* EXERCISE: Reproduce the stretch from the start of the rows through the line containing "pos(753,88)", substituting "dimensions" for every occurrence of "resolution" and changing nothing else. Omit the pictures from the reproduction.

* DATA TO USE:
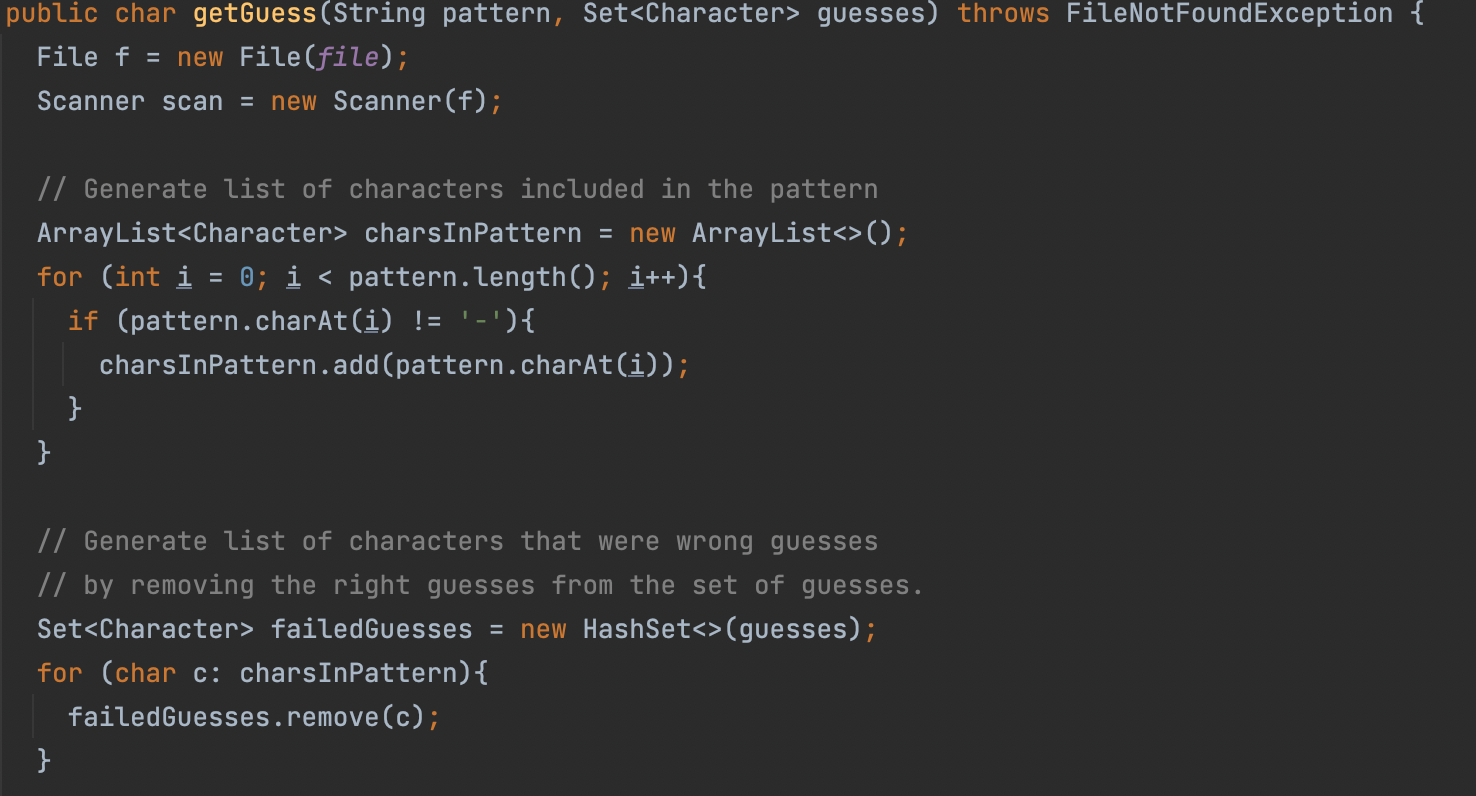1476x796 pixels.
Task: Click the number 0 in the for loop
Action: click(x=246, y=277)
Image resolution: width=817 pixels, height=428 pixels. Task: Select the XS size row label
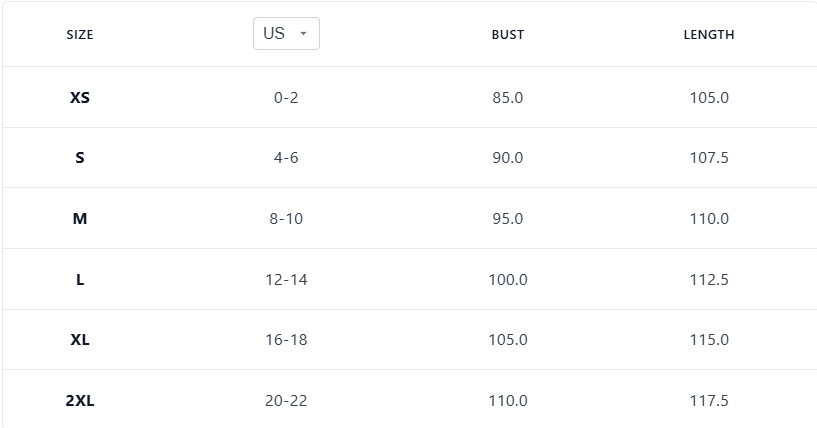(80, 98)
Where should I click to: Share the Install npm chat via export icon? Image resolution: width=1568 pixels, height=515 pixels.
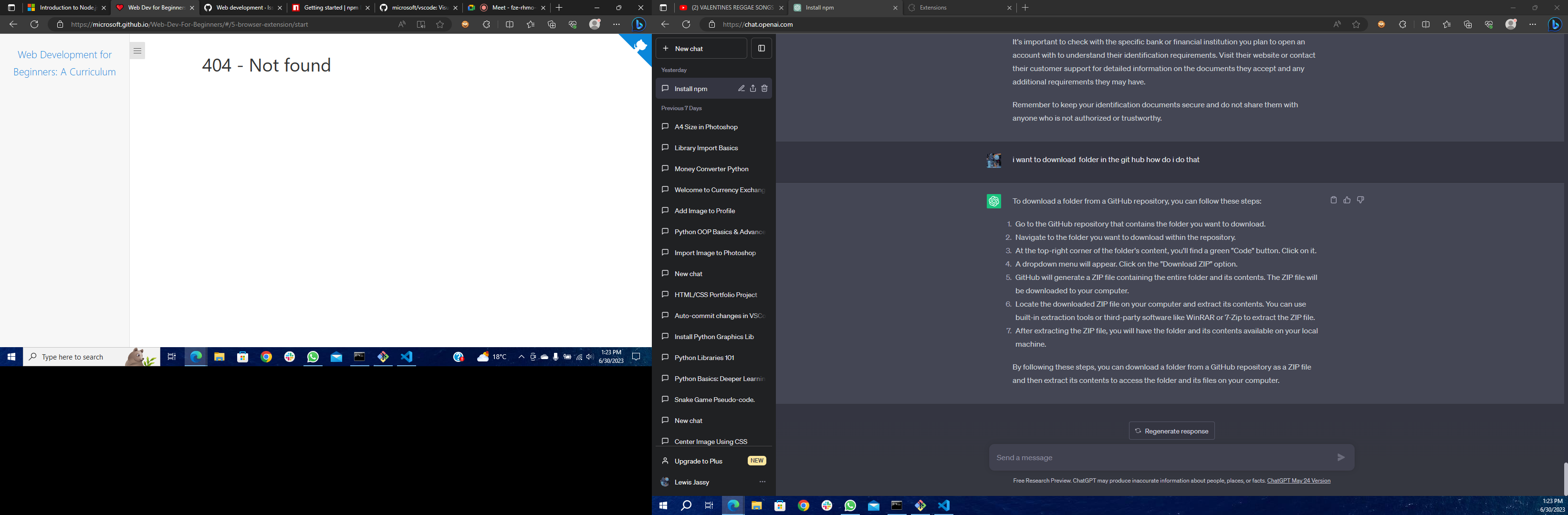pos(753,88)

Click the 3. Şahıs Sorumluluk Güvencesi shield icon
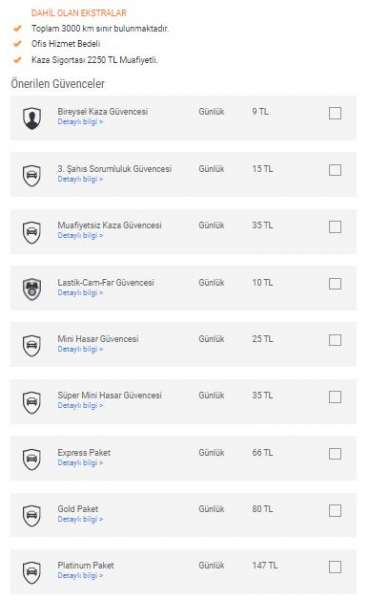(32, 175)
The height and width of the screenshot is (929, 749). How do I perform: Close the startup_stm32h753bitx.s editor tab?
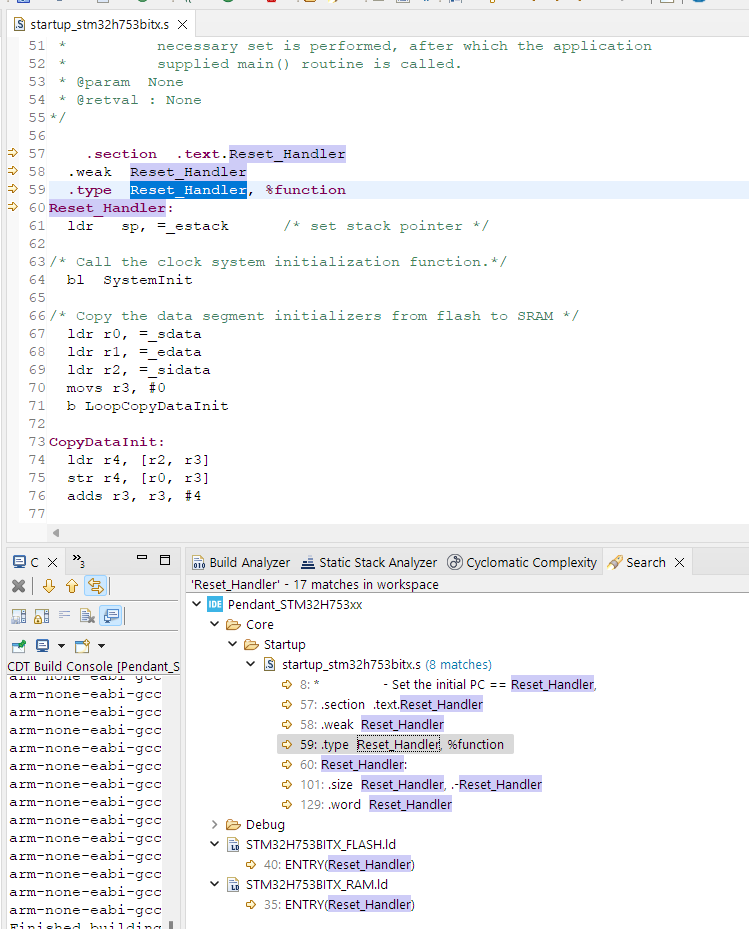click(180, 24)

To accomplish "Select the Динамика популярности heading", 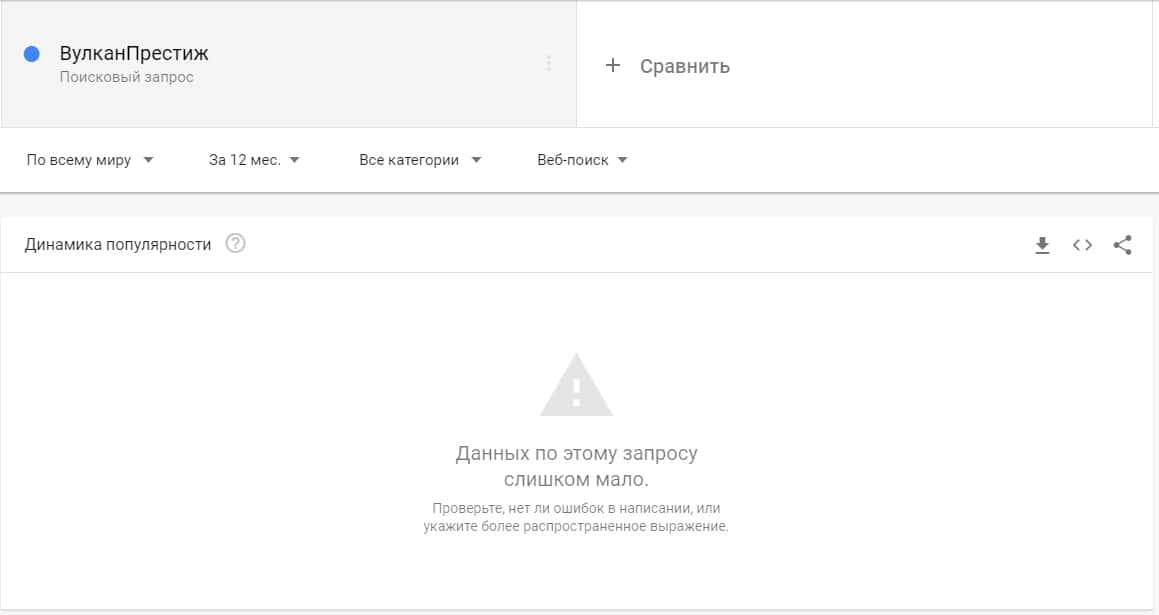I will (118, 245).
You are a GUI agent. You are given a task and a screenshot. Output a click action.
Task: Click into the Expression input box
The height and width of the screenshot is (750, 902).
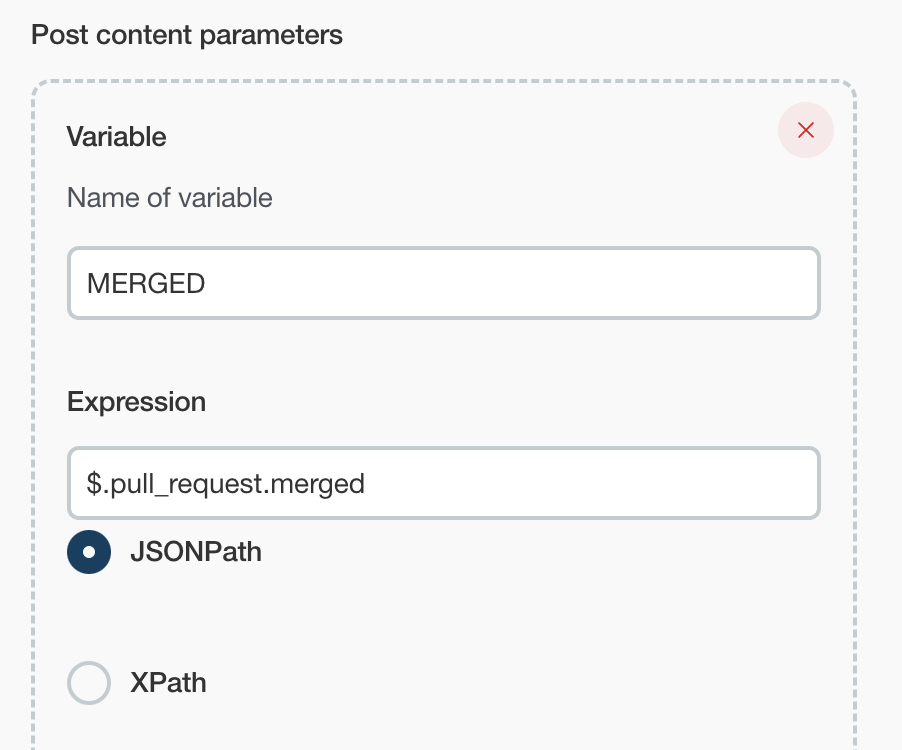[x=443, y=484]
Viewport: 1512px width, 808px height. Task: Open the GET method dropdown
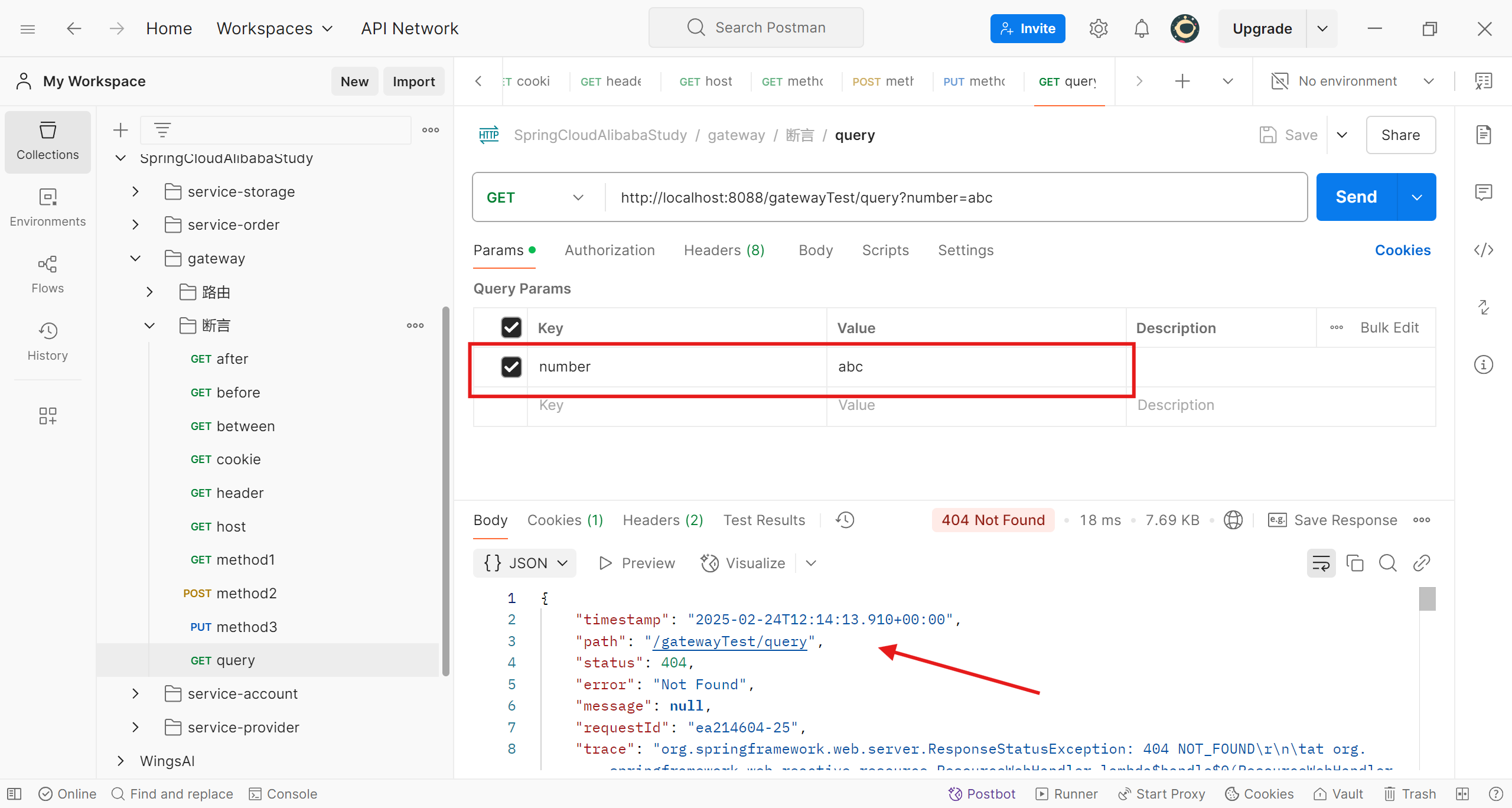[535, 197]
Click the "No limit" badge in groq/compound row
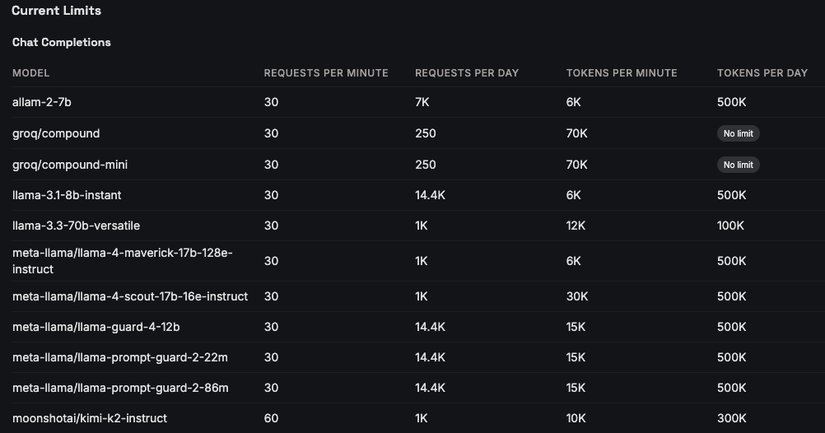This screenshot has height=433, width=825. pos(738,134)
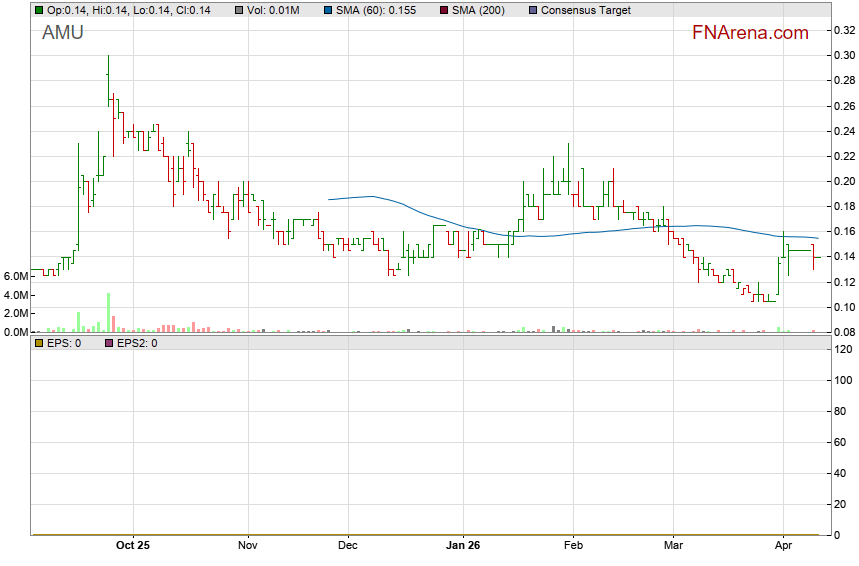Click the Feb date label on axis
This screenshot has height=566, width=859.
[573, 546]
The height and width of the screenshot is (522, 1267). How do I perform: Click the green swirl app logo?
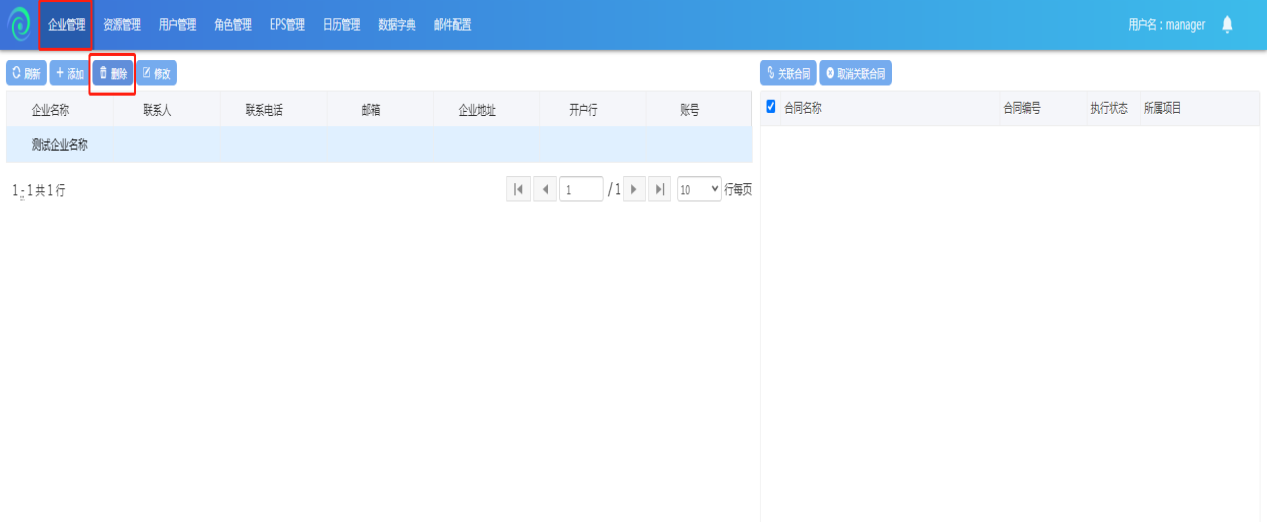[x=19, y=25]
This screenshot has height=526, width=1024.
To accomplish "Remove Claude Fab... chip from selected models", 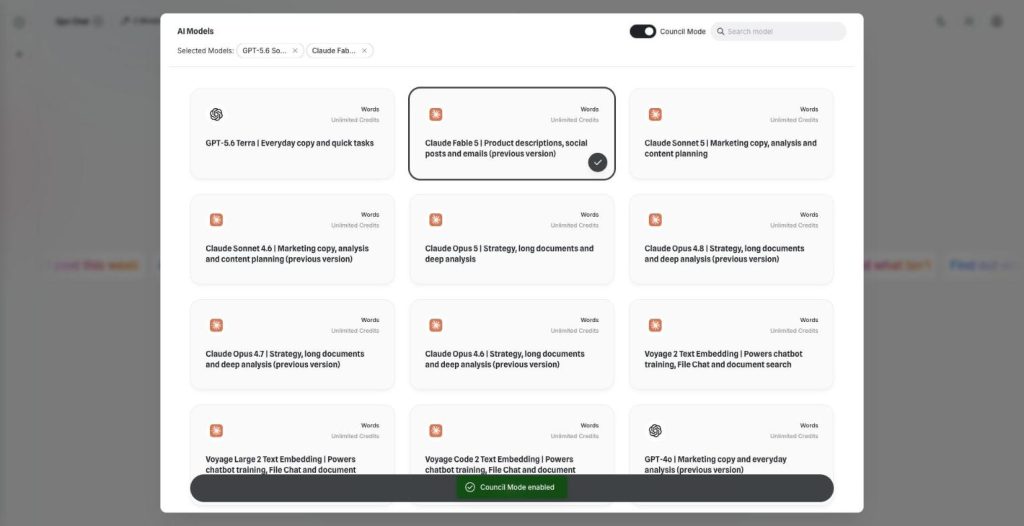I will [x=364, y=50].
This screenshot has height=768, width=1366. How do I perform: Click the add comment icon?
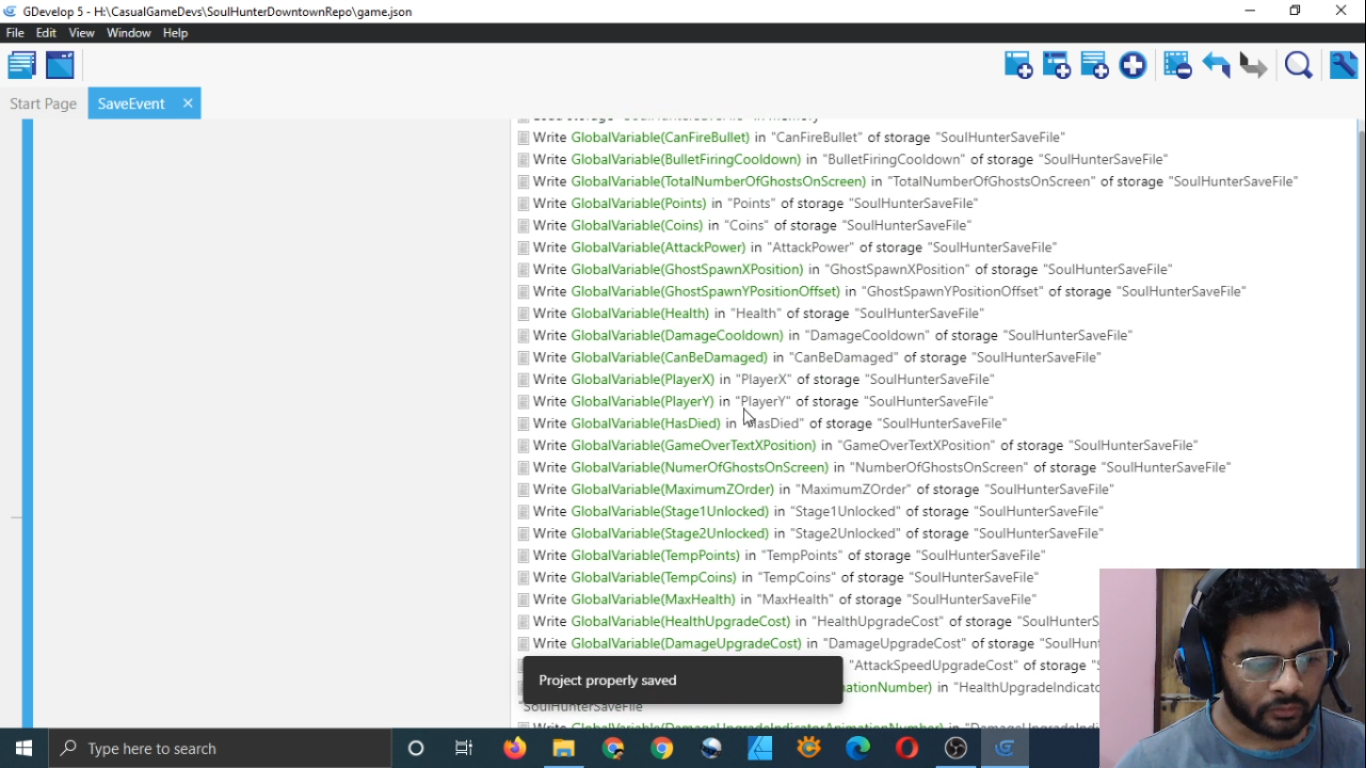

* WRITTEN RESPONSE:
1476x796 pixels.
Task: Click the number 0 in the for loop
Action: click(x=246, y=277)
Image dimensions: width=817 pixels, height=428 pixels. Task: Select the XS size row label
(80, 98)
Where should I click to: Share the Install npm chat via export icon? Image dimensions: width=1568 pixels, height=515 pixels.
pos(753,88)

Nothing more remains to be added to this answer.